According to Politico, since the Planned Parenthood debacle reignited this summer, eight states have advanced bills that would either defund labs that conduct research with fetal tissue or ban the practice altogether.
It’s weird to see fetal tissue legislation reemerge now. Though similar laws were passed decades ago, many were subsequently struck down after challenges in court. As we’ve seen a lot lately, though, Republicans aren’t afraid to take stands on issues that will appeal to their base that judges might later deem unconstitutional.
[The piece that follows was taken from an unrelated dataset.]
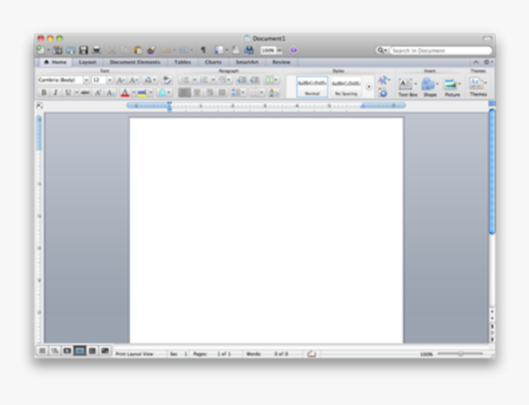Toggle Bold formatting
529x405 pixels.
44,91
For example, Wisconsin State Representative Andre Jacque has already tried twice to introduce bills that ban fetal tissue research, to no success. Now that fetal tissue is the topic du jour, however, Jacque’s conservative peers are throwing their support behind his latest attempt. He expects to have enough votes to pass the bill in Wisconsin before the end of the month.
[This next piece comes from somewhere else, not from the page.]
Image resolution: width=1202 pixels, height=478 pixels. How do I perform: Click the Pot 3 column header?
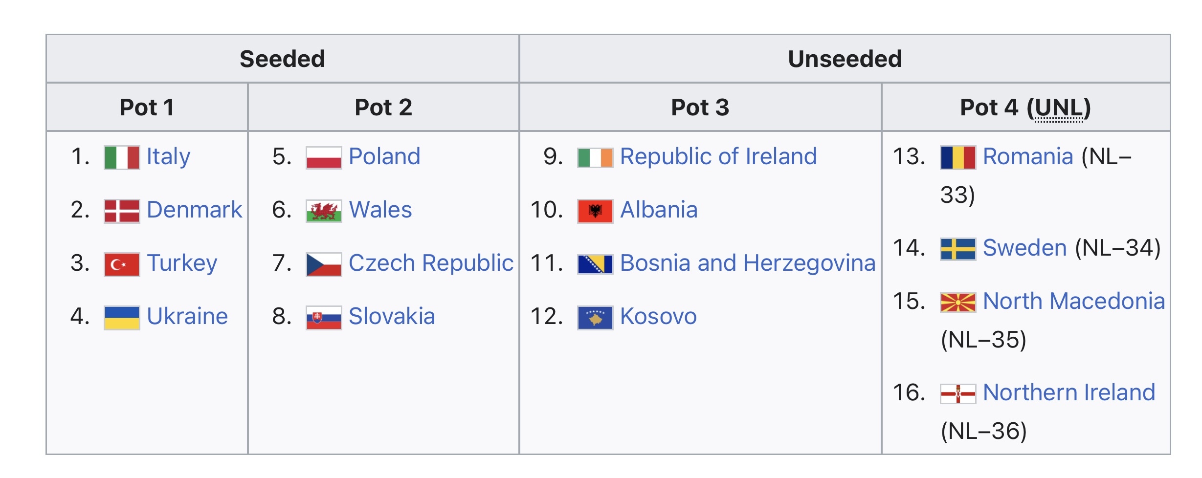tap(700, 108)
It’ll be a shame if it does pass since fetal tissue is on the forefront of all sorts of medical research. As NPR reports, labs are currently using fetal tissue to find cures and treatments for AIDS, Parkinson’s disease, diabetes, cancer, autism, schizophrenia, blindness and various birth defects. Moreover, because fetal tissue is “versatile” and has a longer shelf life, it has a greater use in labs than adult tissue does.
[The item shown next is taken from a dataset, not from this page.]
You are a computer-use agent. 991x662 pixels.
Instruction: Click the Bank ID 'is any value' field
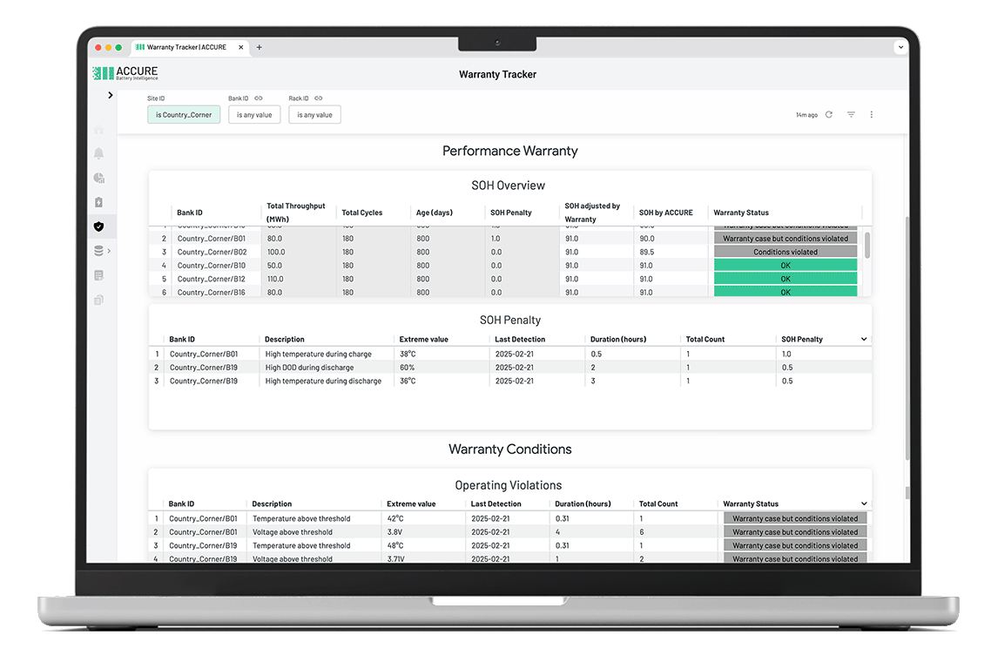point(254,115)
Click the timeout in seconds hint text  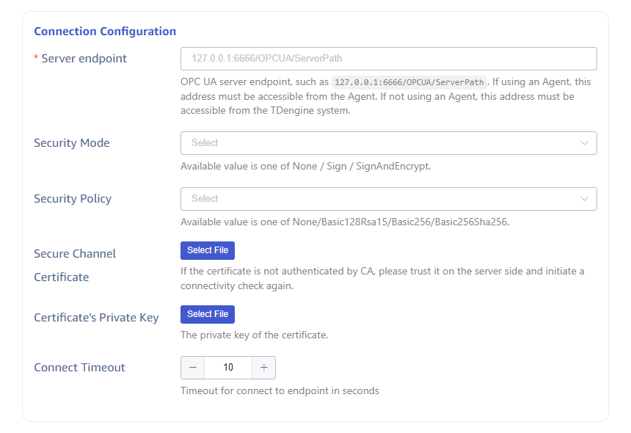click(x=280, y=390)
Singling out research is a roundabout way to attack abortion. By the legislators’ own admission, these bills would do nothing to decrease the number of abortions performed. It’s hard to imagine many women opting to carry a fetus to term after discovering the tissue wouldn’t be used for research. Still, it’s a way for lawmakers to take a stand on something related to abortion that will appeal to the anti-choice crowd.
Many scientists have intentionally stayed out of the attack on Planned Parenthood, afraid that speaking up would put funding for their own research at risk. Now state legislators are dragging them into the battle anyway. If these laws are passed, it is likely that a lot of important university research will be halted.
“This is a debate about abortion, not fetal tissue research,” said Alta Charo, a bioethicist at the University of Wisconsin. “That’s just an excuse. If you were to show pictures of cadavers – of what we do when we take out their bones, take out their organs, it would be equally hard. These images are just hard.”
At this point, the war on science and the war on women are interlocked. If conservative politicians cannot outlaw abortion directly, they’re content to shut down anything they can that’s tangentially related to the practice. Unfortunately, we’ll all be worse off if laboratories conducting this research are no longer permitted to conduct their experiments.